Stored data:
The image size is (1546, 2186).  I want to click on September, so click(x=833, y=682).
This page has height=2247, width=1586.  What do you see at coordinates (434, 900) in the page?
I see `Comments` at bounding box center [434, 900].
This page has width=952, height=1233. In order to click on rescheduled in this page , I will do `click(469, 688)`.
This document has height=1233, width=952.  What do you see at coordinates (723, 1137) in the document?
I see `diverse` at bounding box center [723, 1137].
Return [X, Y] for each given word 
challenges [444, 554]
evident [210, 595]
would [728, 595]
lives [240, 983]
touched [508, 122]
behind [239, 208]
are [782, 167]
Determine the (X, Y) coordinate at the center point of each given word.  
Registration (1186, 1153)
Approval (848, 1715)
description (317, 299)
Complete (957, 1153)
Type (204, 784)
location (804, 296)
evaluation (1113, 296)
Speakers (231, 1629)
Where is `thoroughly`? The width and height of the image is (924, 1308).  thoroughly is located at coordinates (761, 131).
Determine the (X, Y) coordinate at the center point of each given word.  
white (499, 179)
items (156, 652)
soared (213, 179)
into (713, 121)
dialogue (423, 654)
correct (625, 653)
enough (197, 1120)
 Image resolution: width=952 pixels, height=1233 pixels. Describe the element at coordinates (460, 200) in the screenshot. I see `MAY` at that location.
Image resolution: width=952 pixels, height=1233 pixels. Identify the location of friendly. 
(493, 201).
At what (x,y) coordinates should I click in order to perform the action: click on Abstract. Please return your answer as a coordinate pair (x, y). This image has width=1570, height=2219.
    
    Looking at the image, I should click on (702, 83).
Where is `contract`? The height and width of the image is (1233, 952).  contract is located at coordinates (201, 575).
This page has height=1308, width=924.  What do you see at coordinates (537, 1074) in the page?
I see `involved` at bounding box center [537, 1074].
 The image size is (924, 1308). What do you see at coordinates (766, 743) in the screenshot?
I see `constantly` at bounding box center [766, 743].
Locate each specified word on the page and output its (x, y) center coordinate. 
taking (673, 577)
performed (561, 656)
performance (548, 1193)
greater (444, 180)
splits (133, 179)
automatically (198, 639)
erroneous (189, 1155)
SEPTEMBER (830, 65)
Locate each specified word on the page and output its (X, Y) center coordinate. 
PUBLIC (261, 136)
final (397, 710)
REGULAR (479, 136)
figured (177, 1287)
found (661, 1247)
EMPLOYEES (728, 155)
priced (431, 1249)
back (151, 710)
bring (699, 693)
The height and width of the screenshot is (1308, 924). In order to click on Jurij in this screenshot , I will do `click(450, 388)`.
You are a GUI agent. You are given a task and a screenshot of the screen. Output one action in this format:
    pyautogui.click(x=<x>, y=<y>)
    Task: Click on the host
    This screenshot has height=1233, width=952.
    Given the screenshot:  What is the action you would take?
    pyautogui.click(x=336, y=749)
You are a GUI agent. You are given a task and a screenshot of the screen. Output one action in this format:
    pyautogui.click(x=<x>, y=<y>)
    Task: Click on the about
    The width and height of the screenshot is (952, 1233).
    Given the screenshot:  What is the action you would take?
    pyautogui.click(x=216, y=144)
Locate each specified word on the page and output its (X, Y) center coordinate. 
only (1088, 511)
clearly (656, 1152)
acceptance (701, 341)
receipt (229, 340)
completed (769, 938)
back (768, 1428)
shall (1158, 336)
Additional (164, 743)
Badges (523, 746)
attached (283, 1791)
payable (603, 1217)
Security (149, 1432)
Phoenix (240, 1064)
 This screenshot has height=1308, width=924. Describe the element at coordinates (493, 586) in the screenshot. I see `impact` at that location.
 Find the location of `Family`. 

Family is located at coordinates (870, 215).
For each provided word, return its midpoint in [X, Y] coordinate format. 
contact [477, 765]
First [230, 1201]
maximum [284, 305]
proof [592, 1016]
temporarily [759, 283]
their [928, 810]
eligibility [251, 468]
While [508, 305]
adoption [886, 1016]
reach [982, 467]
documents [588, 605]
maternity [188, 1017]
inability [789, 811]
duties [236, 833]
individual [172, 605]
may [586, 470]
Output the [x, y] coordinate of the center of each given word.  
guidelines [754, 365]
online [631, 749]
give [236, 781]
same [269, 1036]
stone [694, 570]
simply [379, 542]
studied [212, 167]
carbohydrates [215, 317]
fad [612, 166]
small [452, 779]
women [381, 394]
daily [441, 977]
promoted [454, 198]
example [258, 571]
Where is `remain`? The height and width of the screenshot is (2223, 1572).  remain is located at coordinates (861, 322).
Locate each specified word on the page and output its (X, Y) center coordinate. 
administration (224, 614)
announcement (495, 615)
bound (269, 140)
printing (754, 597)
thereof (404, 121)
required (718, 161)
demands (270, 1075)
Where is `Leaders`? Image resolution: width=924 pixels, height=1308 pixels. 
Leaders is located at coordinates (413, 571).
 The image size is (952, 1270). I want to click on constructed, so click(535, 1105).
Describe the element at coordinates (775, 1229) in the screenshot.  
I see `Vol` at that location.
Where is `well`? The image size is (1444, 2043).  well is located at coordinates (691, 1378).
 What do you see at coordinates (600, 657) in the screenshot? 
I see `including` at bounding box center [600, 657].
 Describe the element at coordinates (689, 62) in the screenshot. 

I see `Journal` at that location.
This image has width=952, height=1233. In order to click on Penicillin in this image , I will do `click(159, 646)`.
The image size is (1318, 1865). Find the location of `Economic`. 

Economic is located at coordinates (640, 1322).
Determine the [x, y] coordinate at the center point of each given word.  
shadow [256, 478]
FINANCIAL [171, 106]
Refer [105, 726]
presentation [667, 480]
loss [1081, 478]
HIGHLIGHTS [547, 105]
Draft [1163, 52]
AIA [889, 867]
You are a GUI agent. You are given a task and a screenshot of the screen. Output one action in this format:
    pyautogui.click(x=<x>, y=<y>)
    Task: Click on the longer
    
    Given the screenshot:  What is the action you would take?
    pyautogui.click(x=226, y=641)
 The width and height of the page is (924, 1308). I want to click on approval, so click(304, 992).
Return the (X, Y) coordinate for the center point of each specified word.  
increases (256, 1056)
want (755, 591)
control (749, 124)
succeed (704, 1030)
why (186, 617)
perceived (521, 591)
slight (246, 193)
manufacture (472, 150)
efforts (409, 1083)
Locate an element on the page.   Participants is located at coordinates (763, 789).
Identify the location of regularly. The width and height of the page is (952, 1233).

# REQUEST
Copy out every one of these records word for word.

# REPLY
The image size is (1546, 2186).  I want to click on September, so click(x=833, y=682).
This page has height=2247, width=1586.  What do you see at coordinates (434, 900) in the page?
I see `Comments` at bounding box center [434, 900].
This page has width=952, height=1233. In order to click on rescheduled in this page , I will do `click(469, 688)`.
This document has height=1233, width=952.  What do you see at coordinates (723, 1137) in the document?
I see `diverse` at bounding box center [723, 1137].
Return [X, Y] for each given word 
challenges [444, 554]
evident [210, 595]
would [728, 595]
lives [240, 983]
touched [508, 122]
behind [239, 208]
are [782, 167]
Determine the (X, Y) coordinate at the center point of each given word.  
Registration (1186, 1153)
Approval (848, 1715)
description (317, 299)
Complete (957, 1153)
Type (204, 784)
location (804, 296)
evaluation (1113, 296)
Speakers (231, 1629)
Where is `thoroughly`? The width and height of the image is (924, 1308).  thoroughly is located at coordinates (761, 131).
Determine the (X, Y) coordinate at the center point of each given word.  
white (499, 179)
items (156, 652)
soared (213, 179)
into (713, 121)
dialogue (423, 654)
correct (625, 653)
enough (197, 1120)
 Image resolution: width=952 pixels, height=1233 pixels. Describe the element at coordinates (460, 200) in the screenshot. I see `MAY` at that location.
Image resolution: width=952 pixels, height=1233 pixels. Identify the location of friendly. 
(493, 201).
At what (x,y) coordinates should I click in order to perform the action: click on Abstract. Please return your answer as a coordinate pair (x, y). This image has width=1570, height=2219.
    
    Looking at the image, I should click on (702, 83).
Where is `contract`? The height and width of the image is (1233, 952).  contract is located at coordinates (201, 575).
This page has height=1308, width=924.  What do you see at coordinates (537, 1074) in the page?
I see `involved` at bounding box center [537, 1074].
 The image size is (924, 1308). What do you see at coordinates (766, 743) in the screenshot?
I see `constantly` at bounding box center [766, 743].
Locate each specified word on the page and output its (x, y) center coordinate. 
taking (673, 577)
performed (561, 656)
performance (548, 1193)
greater (444, 180)
splits (133, 179)
automatically (198, 639)
erroneous (189, 1155)
SEPTEMBER (830, 65)
Locate each specified word on the page and output its (X, Y) center coordinate. 
PUBLIC (261, 136)
final (397, 710)
REGULAR (479, 136)
figured (177, 1287)
found (661, 1247)
EMPLOYEES (728, 155)
priced (431, 1249)
back (151, 710)
bring (699, 693)
The height and width of the screenshot is (1308, 924). In order to click on Jurij in this screenshot , I will do `click(450, 388)`.
You are a GUI agent. You are given a task and a screenshot of the screen. Output one action in this format:
    pyautogui.click(x=<x>, y=<y>)
    Task: Click on the host
    This screenshot has height=1233, width=952.
    Given the screenshot:  What is the action you would take?
    pyautogui.click(x=336, y=749)
You are a GUI agent. You are given a task and a screenshot of the screen. Output one action in this format:
    pyautogui.click(x=<x>, y=<y>)
    Task: Click on the about
    The width and height of the screenshot is (952, 1233).
    Given the screenshot:  What is the action you would take?
    pyautogui.click(x=216, y=144)
Locate each specified word on the page and output its (X, Y) center coordinate. 
only (1088, 511)
clearly (656, 1152)
acceptance (701, 341)
receipt (229, 340)
completed (769, 938)
back (768, 1428)
shall (1158, 336)
Additional (164, 743)
Badges (523, 746)
attached (283, 1791)
payable (603, 1217)
Security (149, 1432)
Phoenix (240, 1064)
 This screenshot has height=1308, width=924. Describe the element at coordinates (493, 586) in the screenshot. I see `impact` at that location.
 Find the location of `Family`. 

Family is located at coordinates (870, 215).
For each provided word, return its midpoint in [X, Y] coordinate format. 
contact [477, 765]
First [230, 1201]
maximum [284, 305]
proof [592, 1016]
temporarily [759, 283]
their [928, 810]
eligibility [251, 468]
While [508, 305]
adoption [886, 1016]
reach [982, 467]
documents [588, 605]
maternity [188, 1017]
inability [789, 811]
duties [236, 833]
individual [172, 605]
may [586, 470]
Output the [x, y] coordinate of the center of each given word.  
guidelines [754, 365]
online [631, 749]
give [236, 781]
same [269, 1036]
stone [694, 570]
simply [379, 542]
studied [212, 167]
carbohydrates [215, 317]
fad [612, 166]
small [452, 779]
women [381, 394]
daily [441, 977]
promoted [454, 198]
example [258, 571]
Where is `remain`? The height and width of the screenshot is (2223, 1572).  remain is located at coordinates (861, 322).
Locate each specified word on the page and output its (X, Y) center coordinate. 
administration (224, 614)
announcement (495, 615)
bound (269, 140)
printing (754, 597)
thereof (404, 121)
required (718, 161)
demands (270, 1075)
Where is `Leaders`? Image resolution: width=924 pixels, height=1308 pixels. 
Leaders is located at coordinates (413, 571).
 The image size is (952, 1270). I want to click on constructed, so click(535, 1105).
Describe the element at coordinates (775, 1229) in the screenshot.  
I see `Vol` at that location.
Where is `well`? The image size is (1444, 2043).  well is located at coordinates (691, 1378).
 What do you see at coordinates (600, 657) in the screenshot? 
I see `including` at bounding box center [600, 657].
 Describe the element at coordinates (689, 62) in the screenshot. 

I see `Journal` at that location.
This image has width=952, height=1233. In order to click on Penicillin in this image , I will do `click(159, 646)`.
The image size is (1318, 1865). Find the location of `Economic`. 

Economic is located at coordinates (640, 1322).
Determine the [x, y] coordinate at the center point of each given word.  
shadow [256, 478]
FINANCIAL [171, 106]
Refer [105, 726]
presentation [667, 480]
loss [1081, 478]
HIGHLIGHTS [547, 105]
Draft [1163, 52]
AIA [889, 867]
You are a GUI agent. You are given a task and a screenshot of the screen. Output one action in this format:
    pyautogui.click(x=<x>, y=<y>)
    Task: Click on the longer
    
    Given the screenshot:  What is the action you would take?
    pyautogui.click(x=226, y=641)
 The width and height of the page is (924, 1308). I want to click on approval, so click(304, 992).
Return the (X, Y) coordinate for the center point of each specified word.  
increases (256, 1056)
want (755, 591)
control (749, 124)
succeed (704, 1030)
why (186, 617)
perceived (521, 591)
slight (246, 193)
manufacture (472, 150)
efforts (409, 1083)
Locate an element on the page.   Participants is located at coordinates (763, 789).
Identify the location of regularly. The width and height of the page is (952, 1233).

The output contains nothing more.